Copy word for word, please, the lines of the entries below running from the one containing "Pubblicità (443, 2362)" to the one containing "Locazione abitativa (627, 2307)", both ends included.
====== ENTRIES SUPPLIED ======
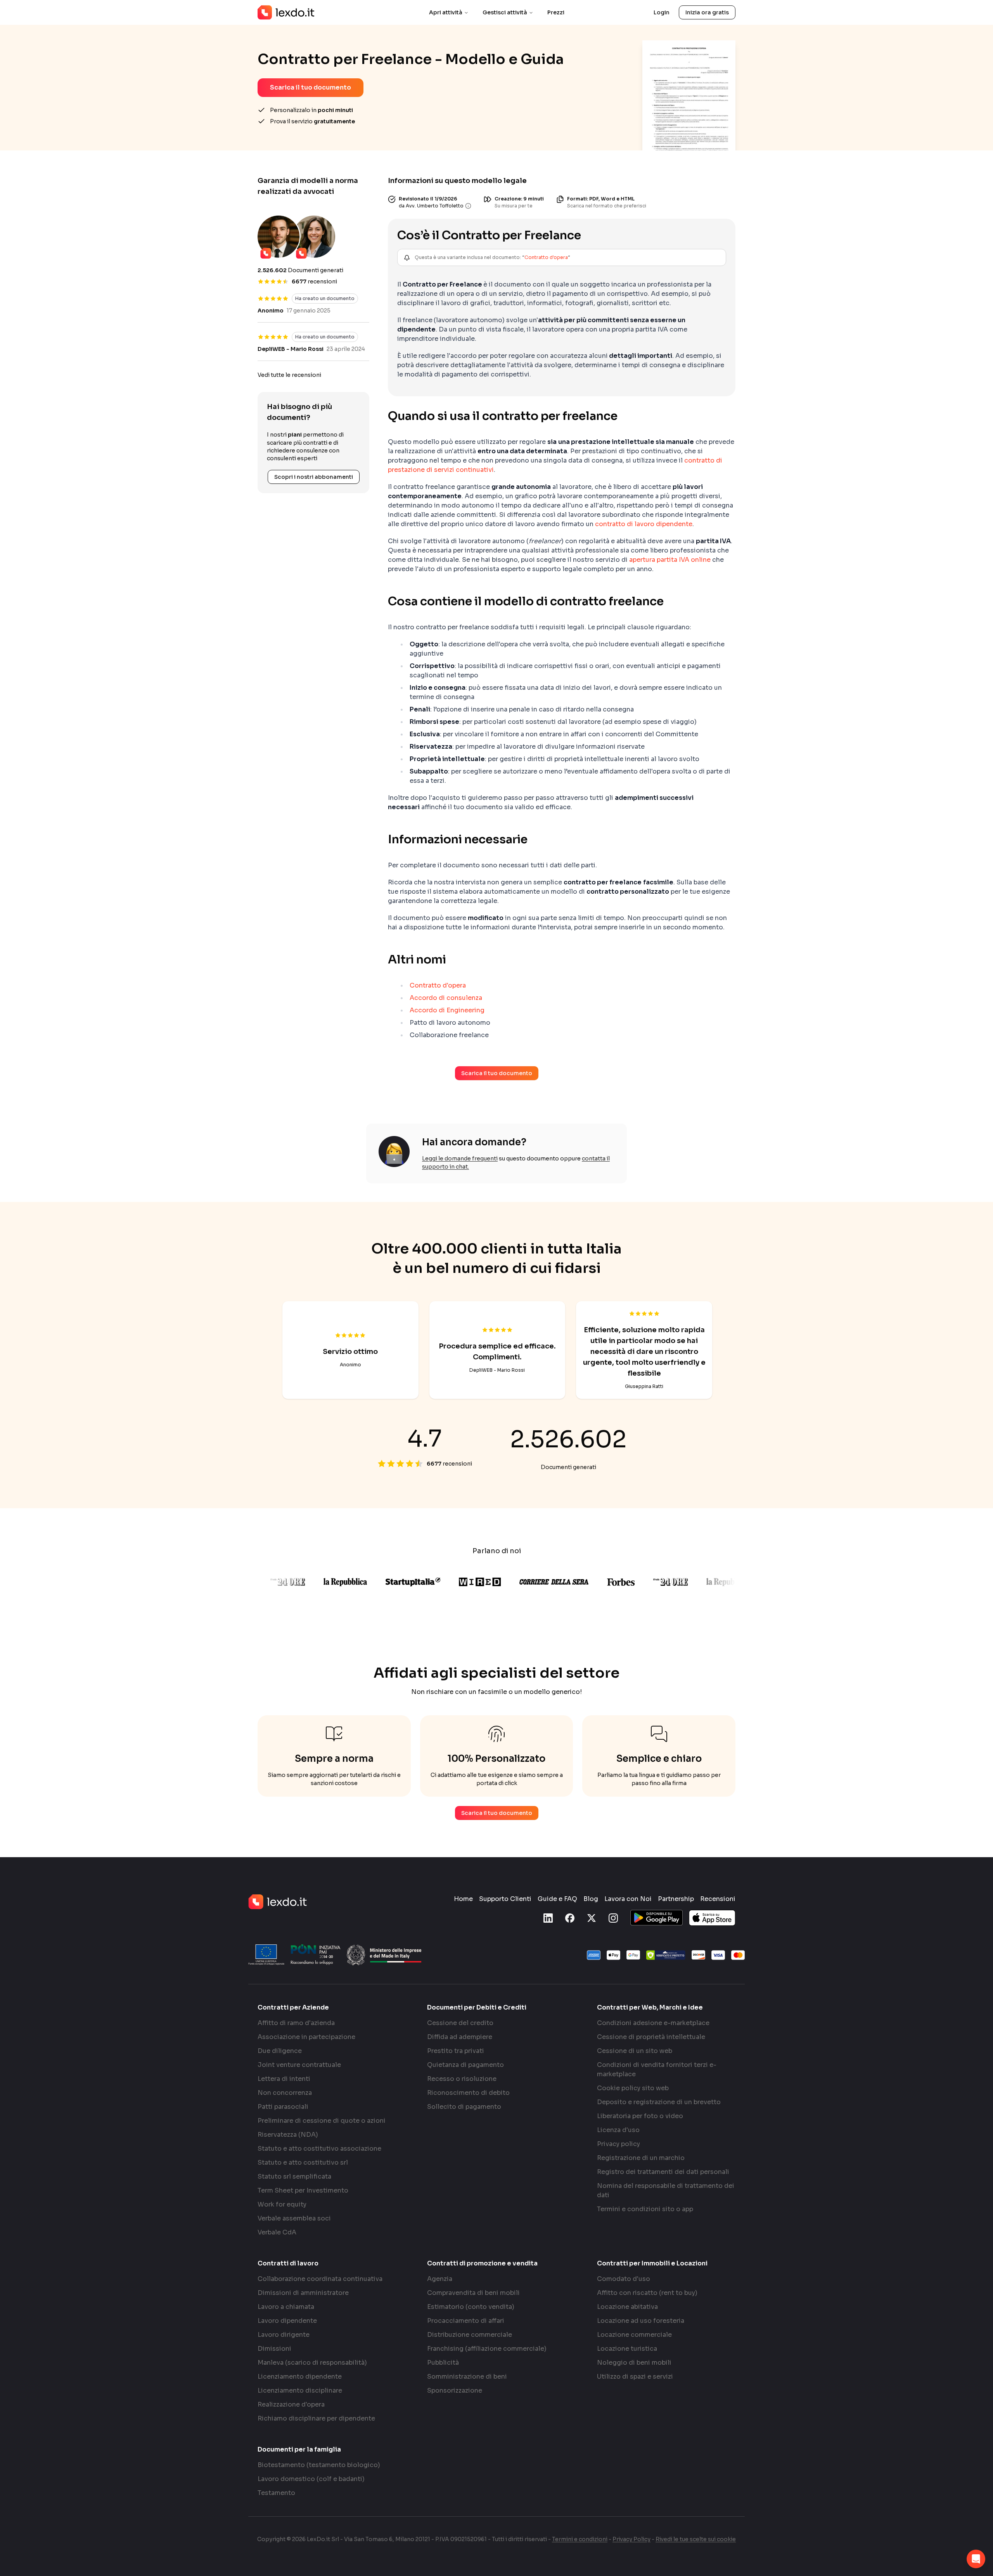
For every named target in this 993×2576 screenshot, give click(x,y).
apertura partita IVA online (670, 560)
======
====== ENTRIES SUPPLIED ======
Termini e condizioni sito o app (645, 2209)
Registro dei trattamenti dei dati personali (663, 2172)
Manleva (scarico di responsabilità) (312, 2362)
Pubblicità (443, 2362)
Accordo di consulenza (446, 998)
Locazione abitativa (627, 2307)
======
- **WRITTEN SOLUTION**
Pubblicità (443, 2362)
Accordo di consulenza (446, 998)
Locazione abitativa (627, 2307)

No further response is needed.